Zacznę od balsamu do ust z Maybelline New York, a dokładniej wszystkim znane Baby Lips.
Posiadam Baby Lips brzoskiwniowe. Czy polecam? Według mnie jest dobre i pozostawia fajny smak, zapach na ustach. Dodatkowo mieni się.
Następne jest kokosowe masełko do ust z Nivea.
Pomimo, że Baby Lips jest o wiele wygodniejsze w nakładaniu, to Nivea zwycięża. O wiele lepiej nawilża. Pachnie równie niezwykle. Jest moim faworytem :)

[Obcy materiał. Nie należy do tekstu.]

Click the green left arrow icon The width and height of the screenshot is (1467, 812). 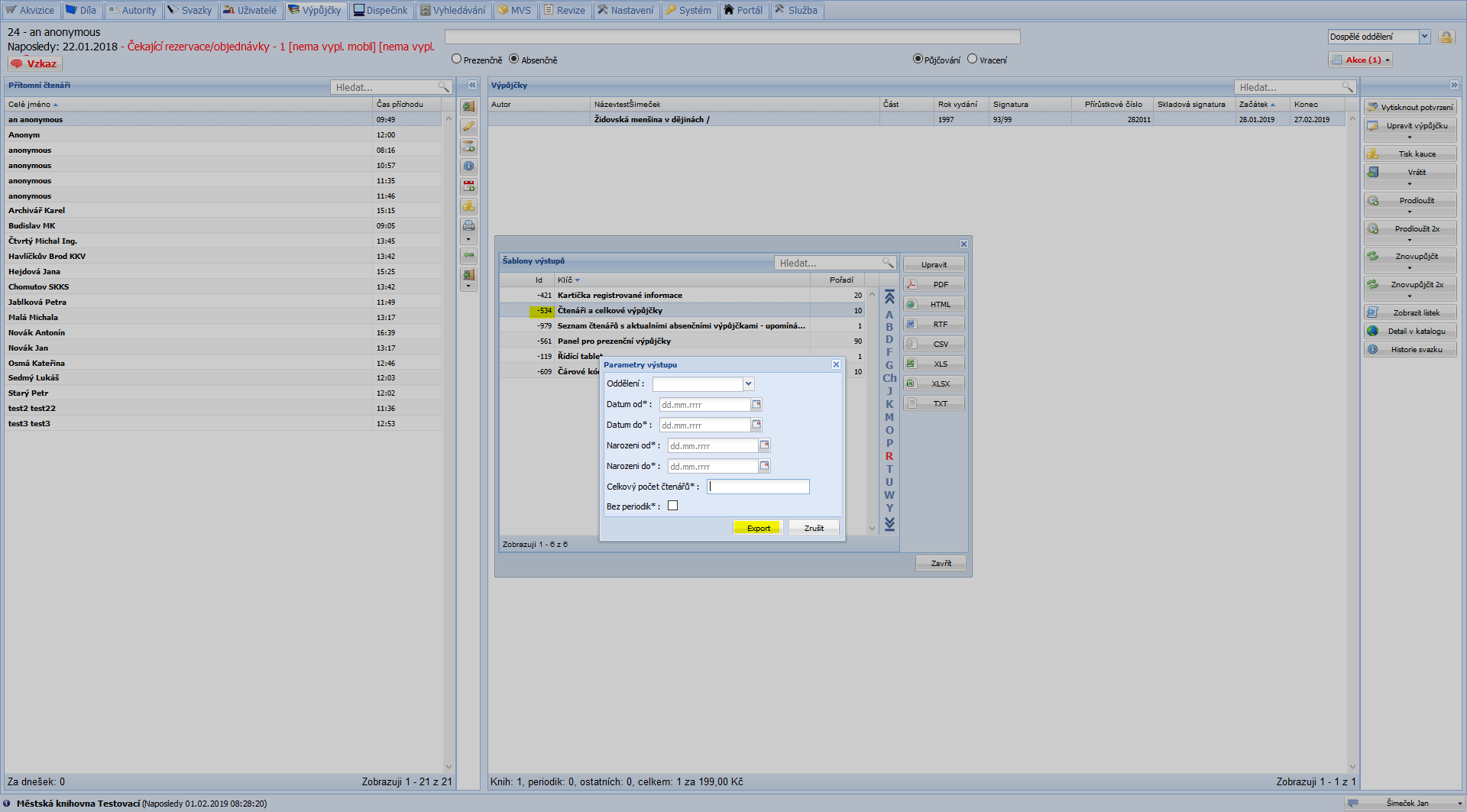point(468,255)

Podkład matujący Rimmel London Stay Matte
Kiedyś używałam go jako podkładu i był w miarę dobry. Teraz używam go w roli korektora i jest naprawdę dobry!
Podkład Max Factor Skin Luminizer
Jest na prawdę dobry i świetnie kryje wszelkie niedoskonałości. Ze względu na moją lekką alergię musiałam go na jakiś czas odstawić i staram się go używać kiedy muszę. Poza tym jest naprawdę świetny :)

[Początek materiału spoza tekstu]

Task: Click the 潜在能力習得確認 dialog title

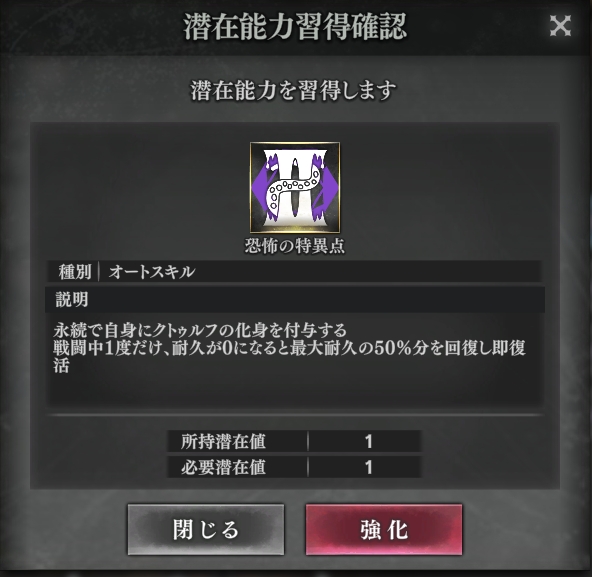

Puder rozświetlająco-matujący z L'oreal Paris
To jest numer 02, a ja używam 03, ale i tak jest dobry. Osobiście używam tylko tej beżowej części pudru, ponieważ nie chce mieć czerwonego czoła dla przykładu ;)
Puder jest bardzo dobry i rzeczywiście matuje (beżowa strona matuje, różowa rozjaśnia). Bardzo często jest tak, że na codzień używam korektora i pudru i to tyle.
Okej, więc to są wszystkie kosmetyki jakie używam. Chciałabym podkreślić, że używam je na spółkę z mamą, a nie tylko ja ;)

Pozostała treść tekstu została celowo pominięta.